FAQ
Hello

I want to ask community an advice:
what is the best way to index and search java.math.BigDecimal values in
lucene 2.4.

Any code snippets are welcome.

Sergey Kabashnyuk
eXo Platform SAS

---------------------------------------------------------------------
To unsubscribe, e-mail: java-user-unsubscribe@lucene.apache.org
For additional commands, e-mail: java-user-help@lucene.apache.org

Search Discussions

  • Ian Lea at Nov 20, 2008 at 2:20 pm
    Hi


    Lucene only indexes strings. The standard advice for numeric is to
    pad to desired width with leading zeros, if likely to be used in range
    searches.
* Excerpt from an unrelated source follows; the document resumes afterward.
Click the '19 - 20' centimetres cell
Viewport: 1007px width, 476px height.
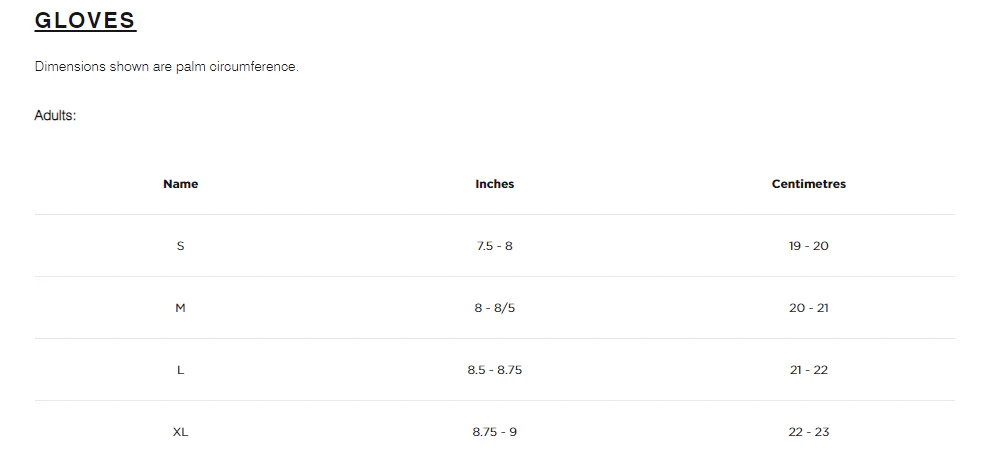(809, 246)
How varied are the numbers you're going to be working with?
    I only work with stuff with 2 decimal places and tend to lose that.
    e.g.

    2.22 would be indexed as 000222
    0.99 ... 000099

    And of course go through the same conversion when searching.


    But if you've got variable numbers of decimal places it might get more
    interesting.


    --
    Ian.

    On Thu, Nov 20, 2008 at 2:10 PM, Sergey Kabashnyuk wrote:
    Hello

    I want to ask community an advice:
    what is the best way to index and search java.math.BigDecimal values in
    lucene 2.4.

    Any code snippets are welcome.

    Sergey Kabashnyuk
    eXo Platform SAS
    ---------------------------------------------------------------------
    To unsubscribe, e-mail: java-user-unsubscribe@lucene.apache.org
    For additional commands, e-mail: java-user-help@lucene.apache.org
  • Sergey Kabashnyuk at Nov 20, 2008 at 2:31 pm
    Thanks Ian

    Unfortunately, I have to index any possible number of java.math.BigDecimal
    I can rephrase my question this way:

    How can I convert java.math.BigDecimal numbers in to string
    for its storing in lexicographical order

    Sergey Kabashnyuk
    eXo Platform SAS
    Hi


    Lucene only indexes strings. The standard advice for numeric is to
    pad to desired width with leading zeros, if likely to be used in range
    searches. How varied are the numbers you're going to be working with?
    I only work with stuff with 2 decimal places and tend to lose that.
    e.g.

    2.22 would be indexed as 000222
    0.99 ... 000099

    And of course go through the same conversion when searching.


    But if you've got variable numbers of decimal places it might get more
    interesting.


    --
    Ian.

    On Thu, Nov 20, 2008 at 2:10 PM, Sergey Kabashnyuk wrote:
    Hello

    I want to ask community an advice:
    what is the best way to index and search java.math.BigDecimal values in
    lucene 2.4.

    Any code snippets are welcome.

    Sergey Kabashnyuk
    eXo Platform SAS
    ---------------------------------------------------------------------
    To unsubscribe, e-mail: java-user-unsubscribe@lucene.apache.org
    For additional commands, e-mail: java-user-help@lucene.apache.org


    --
    Using Opera's revolutionary e-mail client: http://www.opera.com/mail/

    ---------------------------------------------------------------------
    To unsubscribe, e-mail: java-user-unsubscribe@lucene.apache.org
    For additional commands, e-mail: java-user-help@lucene.apache.org
  • Michael Ludwig at Nov 20, 2008 at 8:06 pm

    Sergey Kabashnyuk schrieb:
    Unfortunately, I have to index any possible number of
    java.math.BigDecimal
    Hi Sergey,

    quite a lot of numbers are possible for BigDecimal. Somehow the range
    must be bounded.

    Let's first draw the line where, for a given BigDecimal bd, the result
    of bd.toString(), which since 1.5 returns a "standard canonical string
    form", cannot be refed to the String constructor for BigDecimal. So when
    reconstruction fails, that is out of range for you.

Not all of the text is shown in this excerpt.